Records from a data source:
┄┄┄┄┄┄┄┄┄┄┄┄┄┄┄┄┄┄┄┄
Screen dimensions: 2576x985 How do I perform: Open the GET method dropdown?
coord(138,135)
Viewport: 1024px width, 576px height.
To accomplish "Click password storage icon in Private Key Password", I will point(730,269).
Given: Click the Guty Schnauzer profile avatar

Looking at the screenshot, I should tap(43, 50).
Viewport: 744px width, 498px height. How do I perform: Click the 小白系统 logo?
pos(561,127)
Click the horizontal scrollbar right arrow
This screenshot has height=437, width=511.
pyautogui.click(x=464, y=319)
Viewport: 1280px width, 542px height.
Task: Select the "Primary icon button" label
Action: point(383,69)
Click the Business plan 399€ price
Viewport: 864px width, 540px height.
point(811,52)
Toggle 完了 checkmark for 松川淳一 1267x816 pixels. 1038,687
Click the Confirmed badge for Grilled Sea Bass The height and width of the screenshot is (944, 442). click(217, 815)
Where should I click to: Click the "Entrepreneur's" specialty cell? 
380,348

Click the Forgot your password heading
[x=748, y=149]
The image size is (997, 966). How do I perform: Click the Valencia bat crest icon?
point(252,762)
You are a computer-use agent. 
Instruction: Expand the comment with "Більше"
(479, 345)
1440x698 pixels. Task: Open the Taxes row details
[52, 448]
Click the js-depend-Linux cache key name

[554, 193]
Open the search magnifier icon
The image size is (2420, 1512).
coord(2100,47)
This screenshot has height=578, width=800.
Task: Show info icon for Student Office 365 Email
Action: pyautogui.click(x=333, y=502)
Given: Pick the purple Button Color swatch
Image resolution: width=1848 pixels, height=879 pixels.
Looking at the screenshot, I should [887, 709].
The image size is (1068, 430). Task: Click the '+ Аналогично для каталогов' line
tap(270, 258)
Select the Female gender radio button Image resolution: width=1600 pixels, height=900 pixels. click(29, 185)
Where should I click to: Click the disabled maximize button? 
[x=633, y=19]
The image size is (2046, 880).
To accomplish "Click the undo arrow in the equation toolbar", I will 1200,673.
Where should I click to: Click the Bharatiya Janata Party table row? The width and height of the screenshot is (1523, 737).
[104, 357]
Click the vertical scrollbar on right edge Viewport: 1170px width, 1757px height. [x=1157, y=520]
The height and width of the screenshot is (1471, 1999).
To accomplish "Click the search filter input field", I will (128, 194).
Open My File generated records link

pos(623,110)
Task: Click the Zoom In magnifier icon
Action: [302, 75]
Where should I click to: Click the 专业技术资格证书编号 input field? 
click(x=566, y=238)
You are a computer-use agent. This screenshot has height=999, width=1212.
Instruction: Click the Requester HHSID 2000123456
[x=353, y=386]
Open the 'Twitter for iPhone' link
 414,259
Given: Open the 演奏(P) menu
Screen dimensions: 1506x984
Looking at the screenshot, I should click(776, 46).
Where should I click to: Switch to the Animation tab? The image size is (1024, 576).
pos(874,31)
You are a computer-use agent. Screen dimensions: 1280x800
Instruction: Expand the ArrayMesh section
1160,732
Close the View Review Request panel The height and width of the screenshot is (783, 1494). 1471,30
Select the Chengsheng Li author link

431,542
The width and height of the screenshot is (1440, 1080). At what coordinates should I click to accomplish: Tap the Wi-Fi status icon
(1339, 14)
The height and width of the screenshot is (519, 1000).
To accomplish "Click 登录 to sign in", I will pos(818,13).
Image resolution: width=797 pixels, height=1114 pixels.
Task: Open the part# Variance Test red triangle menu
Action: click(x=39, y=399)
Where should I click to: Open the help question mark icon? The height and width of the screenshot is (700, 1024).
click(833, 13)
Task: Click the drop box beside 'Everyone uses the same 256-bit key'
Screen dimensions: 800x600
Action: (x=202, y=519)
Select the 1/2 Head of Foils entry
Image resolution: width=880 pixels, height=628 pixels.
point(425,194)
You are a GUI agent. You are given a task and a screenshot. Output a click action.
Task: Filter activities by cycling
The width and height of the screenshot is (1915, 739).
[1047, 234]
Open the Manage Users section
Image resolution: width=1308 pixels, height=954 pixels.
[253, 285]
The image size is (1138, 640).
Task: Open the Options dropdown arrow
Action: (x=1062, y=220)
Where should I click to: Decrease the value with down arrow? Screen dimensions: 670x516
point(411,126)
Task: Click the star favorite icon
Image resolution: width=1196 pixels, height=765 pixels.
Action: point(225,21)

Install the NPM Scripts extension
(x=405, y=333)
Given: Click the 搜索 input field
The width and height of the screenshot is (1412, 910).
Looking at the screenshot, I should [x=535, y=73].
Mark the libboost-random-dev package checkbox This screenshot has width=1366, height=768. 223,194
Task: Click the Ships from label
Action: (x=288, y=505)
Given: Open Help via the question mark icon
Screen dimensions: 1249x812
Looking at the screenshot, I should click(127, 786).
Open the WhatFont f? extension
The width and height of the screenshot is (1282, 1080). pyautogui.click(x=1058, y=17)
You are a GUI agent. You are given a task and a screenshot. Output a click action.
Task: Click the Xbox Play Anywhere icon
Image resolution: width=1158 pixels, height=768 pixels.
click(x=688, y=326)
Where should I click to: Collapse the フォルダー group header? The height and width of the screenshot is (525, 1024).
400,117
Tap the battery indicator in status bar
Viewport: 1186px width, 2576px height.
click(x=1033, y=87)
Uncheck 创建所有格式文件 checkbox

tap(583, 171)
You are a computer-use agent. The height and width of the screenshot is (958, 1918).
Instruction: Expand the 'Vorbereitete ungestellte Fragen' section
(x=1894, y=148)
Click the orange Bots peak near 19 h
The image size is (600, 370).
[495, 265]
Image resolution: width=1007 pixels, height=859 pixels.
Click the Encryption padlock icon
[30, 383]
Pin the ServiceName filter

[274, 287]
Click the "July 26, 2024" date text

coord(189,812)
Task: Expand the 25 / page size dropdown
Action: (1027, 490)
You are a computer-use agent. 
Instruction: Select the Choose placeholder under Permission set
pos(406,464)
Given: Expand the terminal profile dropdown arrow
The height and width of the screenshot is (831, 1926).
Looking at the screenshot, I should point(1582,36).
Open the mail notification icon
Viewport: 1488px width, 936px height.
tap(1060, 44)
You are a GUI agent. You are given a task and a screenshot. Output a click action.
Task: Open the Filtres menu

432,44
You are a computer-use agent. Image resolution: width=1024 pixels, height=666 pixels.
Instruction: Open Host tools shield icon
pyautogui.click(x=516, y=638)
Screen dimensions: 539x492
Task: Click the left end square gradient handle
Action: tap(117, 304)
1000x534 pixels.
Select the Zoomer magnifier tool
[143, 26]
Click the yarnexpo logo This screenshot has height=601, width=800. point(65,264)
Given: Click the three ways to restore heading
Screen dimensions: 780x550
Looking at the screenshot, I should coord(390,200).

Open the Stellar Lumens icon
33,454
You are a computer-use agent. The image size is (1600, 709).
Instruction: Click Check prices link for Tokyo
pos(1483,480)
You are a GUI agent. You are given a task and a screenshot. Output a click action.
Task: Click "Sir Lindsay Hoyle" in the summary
┄┄┄┄┄┄┄┄┄┄┄┄┄┄┄┄┄┄┄┄
▶ [DIRECTIONS]
Given the records above, restate word for word only the lines starting at the one with "Image resolution: width=1308" and ending at the one with "Given: Open Help via the question mark icon".

▶ [RESPONSE TO THE TASK]
Image resolution: width=1308 pixels, height=954 pixels.
[253, 285]
The image size is (1138, 640).
Task: Open the Options dropdown arrow
Action: (x=1062, y=220)
Where should I click to: Decrease the value with down arrow? Screen dimensions: 670x516
point(411,126)
Task: Click the star favorite icon
Image resolution: width=1196 pixels, height=765 pixels.
Action: point(225,21)

Install the NPM Scripts extension
(x=405, y=333)
Given: Click the 搜索 input field
The width and height of the screenshot is (1412, 910).
Looking at the screenshot, I should [x=535, y=73].
Mark the libboost-random-dev package checkbox This screenshot has width=1366, height=768. 223,194
Task: Click the Ships from label
Action: (x=288, y=505)
Given: Open Help via the question mark icon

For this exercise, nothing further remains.